_Task to carry out:_ Once you have checked the records that follow, state how many of their lines hold "will", giving the number only.

(Collected data)

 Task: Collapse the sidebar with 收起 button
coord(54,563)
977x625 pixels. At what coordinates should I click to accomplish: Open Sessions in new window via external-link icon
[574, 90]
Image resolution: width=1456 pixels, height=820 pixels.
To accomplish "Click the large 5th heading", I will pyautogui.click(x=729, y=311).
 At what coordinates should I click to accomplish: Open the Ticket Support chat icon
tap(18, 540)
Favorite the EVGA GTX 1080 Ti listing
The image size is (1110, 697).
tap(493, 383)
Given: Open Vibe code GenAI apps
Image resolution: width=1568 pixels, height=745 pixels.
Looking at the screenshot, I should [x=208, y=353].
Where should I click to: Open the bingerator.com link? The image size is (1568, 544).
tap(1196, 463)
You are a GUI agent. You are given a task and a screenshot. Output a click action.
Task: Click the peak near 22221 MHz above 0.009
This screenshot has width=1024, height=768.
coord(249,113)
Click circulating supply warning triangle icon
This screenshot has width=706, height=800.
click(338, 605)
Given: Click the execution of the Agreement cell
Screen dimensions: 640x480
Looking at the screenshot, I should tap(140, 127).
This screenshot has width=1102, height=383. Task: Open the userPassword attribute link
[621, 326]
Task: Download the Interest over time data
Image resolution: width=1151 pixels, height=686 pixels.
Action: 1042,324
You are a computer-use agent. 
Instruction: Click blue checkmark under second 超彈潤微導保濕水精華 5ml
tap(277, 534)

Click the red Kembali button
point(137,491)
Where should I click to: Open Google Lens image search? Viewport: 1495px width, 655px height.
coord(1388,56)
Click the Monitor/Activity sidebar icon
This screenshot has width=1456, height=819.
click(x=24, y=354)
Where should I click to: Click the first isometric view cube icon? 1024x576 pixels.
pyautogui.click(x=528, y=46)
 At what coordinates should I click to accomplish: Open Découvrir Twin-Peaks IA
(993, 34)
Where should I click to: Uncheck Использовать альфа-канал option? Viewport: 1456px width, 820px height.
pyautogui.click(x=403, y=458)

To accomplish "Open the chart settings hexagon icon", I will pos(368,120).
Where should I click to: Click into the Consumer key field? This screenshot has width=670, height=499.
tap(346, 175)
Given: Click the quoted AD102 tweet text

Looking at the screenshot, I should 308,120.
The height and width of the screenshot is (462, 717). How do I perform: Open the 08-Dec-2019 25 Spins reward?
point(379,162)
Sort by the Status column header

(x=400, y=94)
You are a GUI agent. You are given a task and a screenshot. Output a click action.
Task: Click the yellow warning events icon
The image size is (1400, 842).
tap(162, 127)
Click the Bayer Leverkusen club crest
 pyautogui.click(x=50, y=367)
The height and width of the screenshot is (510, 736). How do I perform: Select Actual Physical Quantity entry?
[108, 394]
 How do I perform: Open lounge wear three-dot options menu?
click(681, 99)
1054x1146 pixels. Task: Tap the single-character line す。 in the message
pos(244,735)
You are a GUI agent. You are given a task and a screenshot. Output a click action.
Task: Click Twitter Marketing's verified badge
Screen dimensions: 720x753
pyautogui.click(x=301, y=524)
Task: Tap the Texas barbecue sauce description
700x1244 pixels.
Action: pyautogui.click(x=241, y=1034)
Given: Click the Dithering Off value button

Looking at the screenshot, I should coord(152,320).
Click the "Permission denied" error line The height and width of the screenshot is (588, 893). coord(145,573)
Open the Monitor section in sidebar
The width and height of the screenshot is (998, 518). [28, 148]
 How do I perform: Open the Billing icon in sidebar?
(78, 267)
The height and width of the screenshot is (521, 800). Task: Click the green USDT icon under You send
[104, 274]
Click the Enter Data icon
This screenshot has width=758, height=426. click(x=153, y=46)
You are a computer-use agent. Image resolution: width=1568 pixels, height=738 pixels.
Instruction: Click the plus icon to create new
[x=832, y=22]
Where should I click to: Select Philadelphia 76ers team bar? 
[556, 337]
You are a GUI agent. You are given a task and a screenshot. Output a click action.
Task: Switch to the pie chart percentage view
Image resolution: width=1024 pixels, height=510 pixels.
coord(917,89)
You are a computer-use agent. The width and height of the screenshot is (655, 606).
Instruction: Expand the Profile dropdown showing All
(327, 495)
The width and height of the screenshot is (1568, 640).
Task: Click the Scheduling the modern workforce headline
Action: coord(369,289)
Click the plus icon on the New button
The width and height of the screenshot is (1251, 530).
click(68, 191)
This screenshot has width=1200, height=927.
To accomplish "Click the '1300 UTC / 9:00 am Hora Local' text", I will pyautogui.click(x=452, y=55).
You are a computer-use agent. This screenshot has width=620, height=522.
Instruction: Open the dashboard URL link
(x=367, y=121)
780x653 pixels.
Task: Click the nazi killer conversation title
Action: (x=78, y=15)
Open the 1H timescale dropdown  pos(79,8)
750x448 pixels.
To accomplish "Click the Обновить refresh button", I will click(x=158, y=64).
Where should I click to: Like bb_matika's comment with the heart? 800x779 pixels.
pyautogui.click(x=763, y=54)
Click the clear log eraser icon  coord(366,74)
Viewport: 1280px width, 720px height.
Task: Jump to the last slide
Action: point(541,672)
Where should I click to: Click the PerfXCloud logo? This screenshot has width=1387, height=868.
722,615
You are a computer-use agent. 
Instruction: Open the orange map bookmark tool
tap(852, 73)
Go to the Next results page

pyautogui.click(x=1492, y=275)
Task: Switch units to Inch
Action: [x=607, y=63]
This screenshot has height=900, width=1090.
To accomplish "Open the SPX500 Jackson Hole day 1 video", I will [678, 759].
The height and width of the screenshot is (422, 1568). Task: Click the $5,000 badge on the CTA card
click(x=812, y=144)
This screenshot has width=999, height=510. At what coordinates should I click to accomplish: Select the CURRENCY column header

_Worked solution:_ 5